The natural environment for L. corymbifera appears to be soil and decaying grasses, with an optimal pH between 3.0-8.0. In addition, it has an optimal soil depth of 30–40 cm, according to a study in India. However, they can also be found in the air or underground and can survive on humans and animals, giving it its infectious quality. Furthermore, L. corymbifera can survive well in humid environments, for example, in swamps, dung, grasslands or sewage, in cotton, grains and straw as well. Lichtheimia corymbifera has optimal growth at human body temperature, 35-37 °C; however, due to its thermophilic nature, it can tolerate temperatures up to 50 °C. Lichthemia corymbifera is a fast-growing species in both culture and in vivo. In culture, the fungus is pale white at first and turns grey with age; the colonies are observed to reach up to 15 mm in thickness. The fungus can also be cultured on a range of other materials including bread.

==Epidemiology==
Lichtheimia corymbifera accounts for approximately 5% of mucormycoses today, but true prevalence is unclear because the disease is not generally reportable and the diagnosis of mucormycosis is often empirical or based on the recovery of any zygomycetous fungus. Infection can occur in people with normal immune systems but contraction is rare if the person is merely in contact with infected soil. On the other hand, infection is common in individuals with weakened immune systems due to diseases like HIV/AIDS. A 100% mortality rate has been reported for individuals with HIV/AIDS who become infected with L. corymbifera. Other immunodeficiency diseases that predispose to infection are diabetes, blood cancers like leukemia or large skin wounds such as those secondary to burn injury. In patients with leukemia, the mortality rate is 1%. In humans, mucormycosis caused by L. corymbifera typically involves deep infection of the rhinocerebral and bronchorespiratory tract. The most common presentation in farm animals is mycotic abortion.

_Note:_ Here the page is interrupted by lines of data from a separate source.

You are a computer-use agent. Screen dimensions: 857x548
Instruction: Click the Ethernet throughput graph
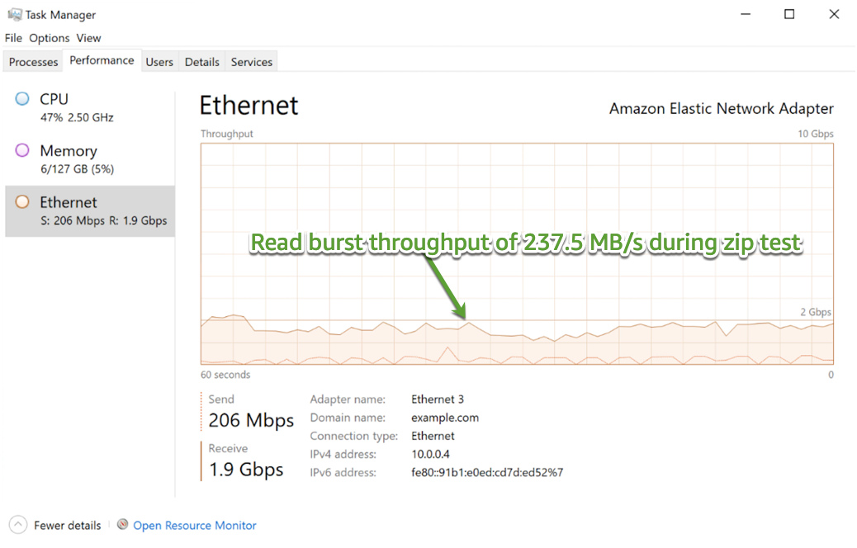(x=517, y=253)
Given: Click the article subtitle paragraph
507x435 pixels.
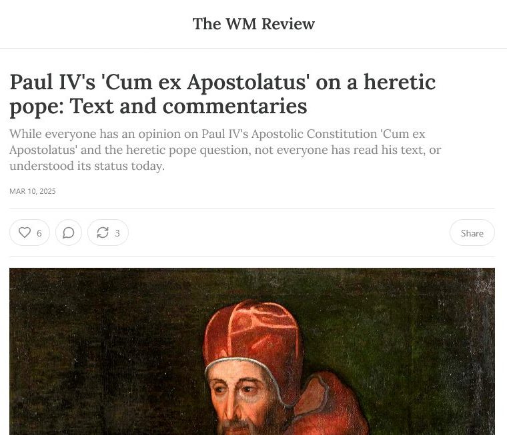Looking at the screenshot, I should point(225,150).
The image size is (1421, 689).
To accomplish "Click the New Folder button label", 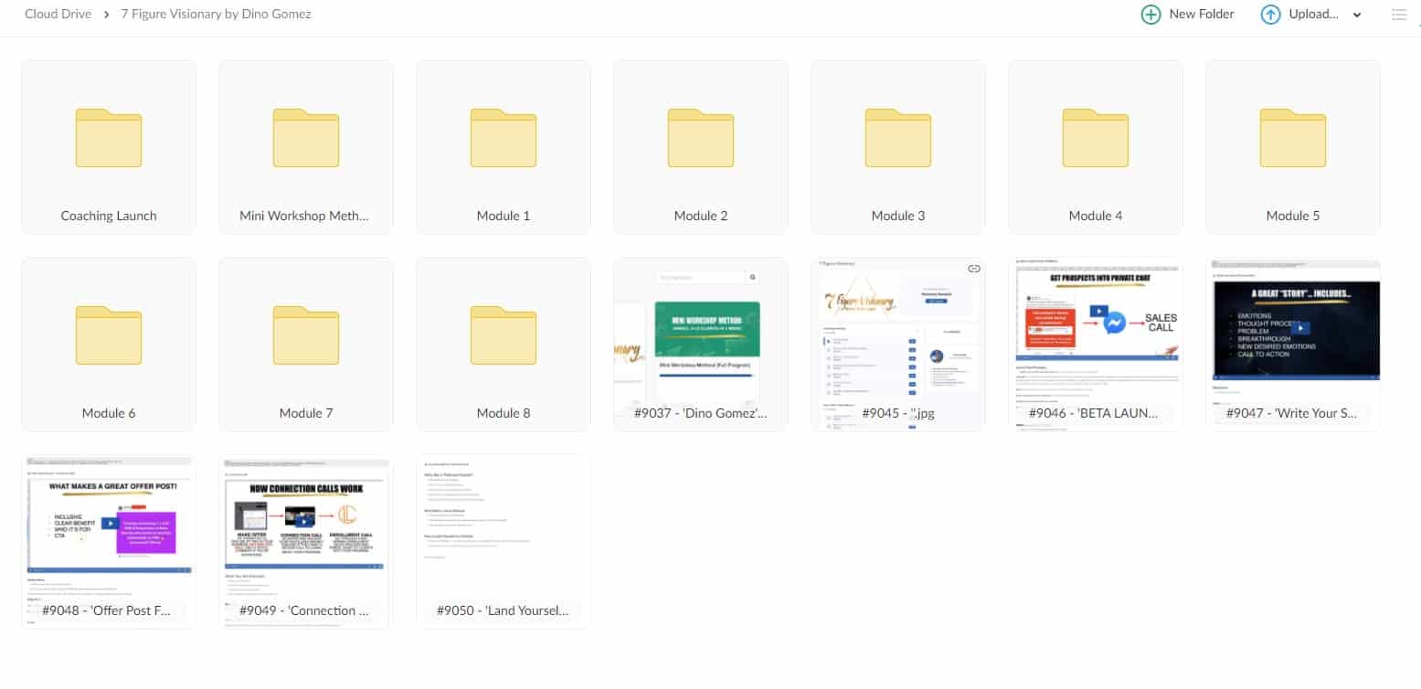I will coord(1202,15).
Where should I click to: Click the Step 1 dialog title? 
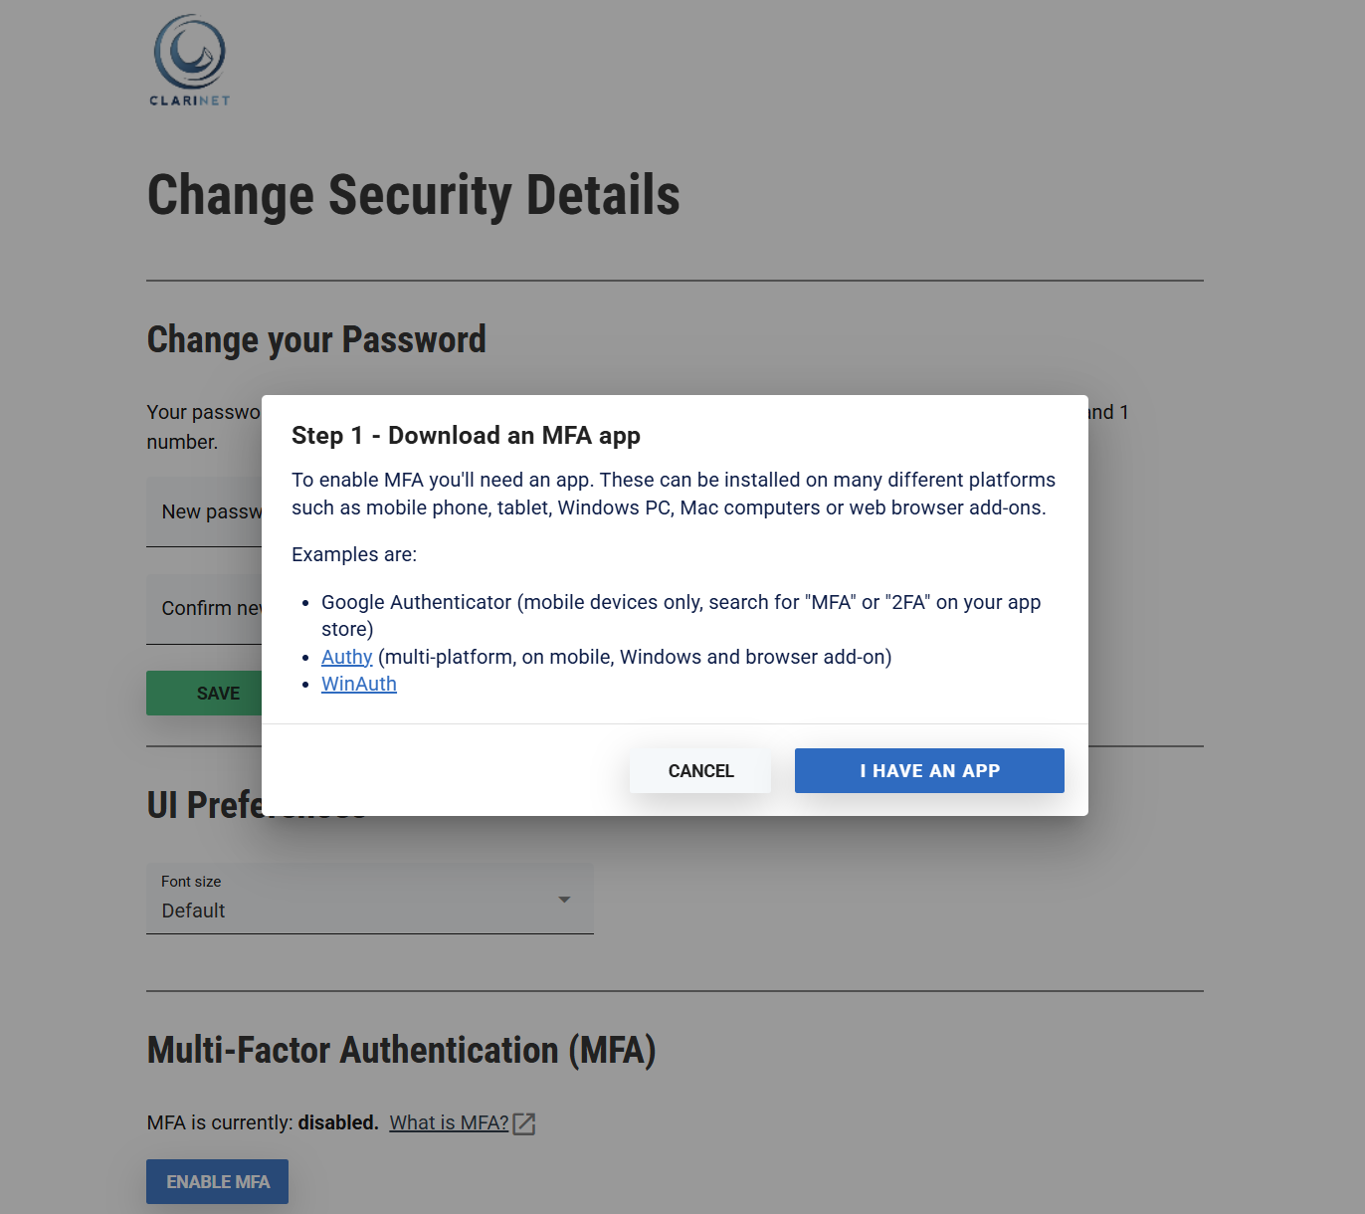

Infection is promoted in immunosuppressed organisms through spore inhalation or direct contact of L. corymbifera spores with tissues. Upon infection, the fungus invades the blood vessels and there is nearby tissue destruction or blood clot formation. Symptoms can be seen in various organ systems. For example, if the abdomen is infected, diagnosis is difficult since it is similar to an abscess presentation. Hence, diagnosis is often only made at death. Diagnosis is also difficult if the lungs are infected. X-rays are often inconclusive in differentiating between other infections. If the sinus/craniofacial area is infected, symptoms begin with facial pain, progressing to muscle or nerve impairment in the eye area, and ultimately leading to the formation of blood clots in arteries serving the brain.

==Treatment==
Treatment involves a combination of surgical debridement and antifungal therapy. Lichtheimia corymbifera is most susceptible to the antifungal drug Amphotericin B and Posaconazole, however, negative side effects are possible. These side effects can be relatively mild, resulting in chills and muscle pain but can also include severe forms of nephrotoxicity. Amphotericin B binds to ergosterol, found in fungal cell membranes. This causes ion and sugar leakage progressing to cell death. This species is variably susceptible to Itraconazole and highly resistant to Fluconazole, Ketoconazole, Voriconazole and Echinocandins. Higher doses must be administered for these antifungal drugs to be effective. Other species of Lichtheimia are morphologically and genetically distinct but share highly similar antifungal drug susceptibilities.